- [Extract provided]:
• • •
SPECIFICATION Internal combustion engine feed system The present invention relates to the engine engineering, and more particularly to internal combustion engine feed systems.

The system can be used for feeding petrol engines of various vehicles.

The present invention can be most advantageously used for large petrol engines installed on vehicles used mainly in big towns.

This is determined by the fact that one of the advantages of the present system is a marked decrease of the exhaust emission toxicity.

The present invention provides an internal combustion engine feed system comprising an inlet pipe fitted with a throttle and with a surface vaporizing element having a heat-supply section, and a fuel-supply device associated with a fuelmetering device, wherein, according to the invention, the fuel-supply device contains a means adapted for delivering the fuel in the form of a film to the surface vaporizing element and located at one end thereof, the heat-supply section being arranged at its opposite end.

In the feed system of the present invention the fuel is supplied in the form of the film to the surface vaporizing element at one end thereof, while the heating of the vaporizing element is performed at the opposite end thereof. This fully protects the air flow passing through the inlet pipe into the engine cylinders from the unvaporized fuel droplets getting into it, a temperature field with a gradual temperature rise being formed along the length of the surface vaporizing element as directed from the fuel supply area toward the heated end thereof. Over the entire length of the droplet travel the temperature varies within boiling temperatures of fuel fractions, whereby the fuel overheating involving raising the temperature up to carbonization temperatures is made impossible.
• • •
- [Saved data entries]:

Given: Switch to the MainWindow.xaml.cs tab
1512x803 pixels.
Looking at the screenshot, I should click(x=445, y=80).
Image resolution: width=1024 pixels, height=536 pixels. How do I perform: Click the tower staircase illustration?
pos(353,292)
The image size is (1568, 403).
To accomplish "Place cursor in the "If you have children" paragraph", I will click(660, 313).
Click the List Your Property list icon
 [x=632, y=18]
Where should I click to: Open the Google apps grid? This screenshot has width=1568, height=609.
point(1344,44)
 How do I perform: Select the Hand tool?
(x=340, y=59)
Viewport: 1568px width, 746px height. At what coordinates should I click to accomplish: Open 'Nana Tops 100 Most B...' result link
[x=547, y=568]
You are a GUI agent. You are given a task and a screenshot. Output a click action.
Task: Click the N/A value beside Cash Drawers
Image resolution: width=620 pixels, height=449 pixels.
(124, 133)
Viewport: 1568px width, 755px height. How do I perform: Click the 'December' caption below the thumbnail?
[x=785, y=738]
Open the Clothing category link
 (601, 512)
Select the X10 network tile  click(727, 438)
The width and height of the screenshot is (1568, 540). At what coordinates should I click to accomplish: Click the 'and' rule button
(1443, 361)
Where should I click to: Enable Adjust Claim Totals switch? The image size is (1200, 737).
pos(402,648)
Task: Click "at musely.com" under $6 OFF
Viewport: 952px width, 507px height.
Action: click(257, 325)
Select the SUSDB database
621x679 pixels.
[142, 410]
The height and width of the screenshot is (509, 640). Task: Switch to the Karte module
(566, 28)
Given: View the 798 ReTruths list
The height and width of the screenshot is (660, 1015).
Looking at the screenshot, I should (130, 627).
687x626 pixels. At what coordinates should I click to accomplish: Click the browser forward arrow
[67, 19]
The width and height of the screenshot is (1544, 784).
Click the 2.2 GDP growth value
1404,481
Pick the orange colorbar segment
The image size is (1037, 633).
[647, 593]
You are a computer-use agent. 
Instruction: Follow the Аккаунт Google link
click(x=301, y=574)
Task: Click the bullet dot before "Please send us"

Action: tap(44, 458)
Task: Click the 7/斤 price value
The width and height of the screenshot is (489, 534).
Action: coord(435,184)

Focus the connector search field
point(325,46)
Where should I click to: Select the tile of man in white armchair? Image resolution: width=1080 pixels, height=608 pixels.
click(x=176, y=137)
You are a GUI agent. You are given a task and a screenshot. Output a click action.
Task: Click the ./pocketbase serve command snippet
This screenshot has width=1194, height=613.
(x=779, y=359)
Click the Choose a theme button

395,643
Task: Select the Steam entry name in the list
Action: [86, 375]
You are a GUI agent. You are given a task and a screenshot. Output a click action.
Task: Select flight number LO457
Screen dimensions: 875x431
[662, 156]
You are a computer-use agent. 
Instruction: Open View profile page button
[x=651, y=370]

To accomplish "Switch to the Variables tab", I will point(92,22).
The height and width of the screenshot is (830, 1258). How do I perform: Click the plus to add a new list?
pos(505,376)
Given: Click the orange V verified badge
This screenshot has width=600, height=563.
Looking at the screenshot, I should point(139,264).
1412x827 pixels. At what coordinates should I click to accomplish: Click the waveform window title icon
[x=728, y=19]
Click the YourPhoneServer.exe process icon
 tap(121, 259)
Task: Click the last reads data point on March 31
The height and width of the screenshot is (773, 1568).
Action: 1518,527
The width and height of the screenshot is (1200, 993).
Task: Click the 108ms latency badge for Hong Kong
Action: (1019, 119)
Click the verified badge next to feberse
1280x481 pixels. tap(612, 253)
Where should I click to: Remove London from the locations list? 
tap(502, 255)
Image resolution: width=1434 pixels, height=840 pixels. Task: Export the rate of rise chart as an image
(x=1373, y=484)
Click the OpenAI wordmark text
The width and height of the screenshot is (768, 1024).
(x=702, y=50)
• • •
- [Your goal]:
Transcribe the engine feed system specification above word for word, taking everything from "The present invention provides" down to "its opposite end.".

- [Answer to this exercise]:
The present invention provides an internal combustion engine feed system comprising an inlet pipe fitted with a throttle and with a surface vaporizing element having a heat-supply section, and a fuel-supply device associated with a fuelmetering device, wherein, according to the invention, the fuel-supply device contains a means adapted for delivering the fuel in the form of a film to the surface vaporizing element and located at one end thereof, the heat-supply section being arranged at its opposite end.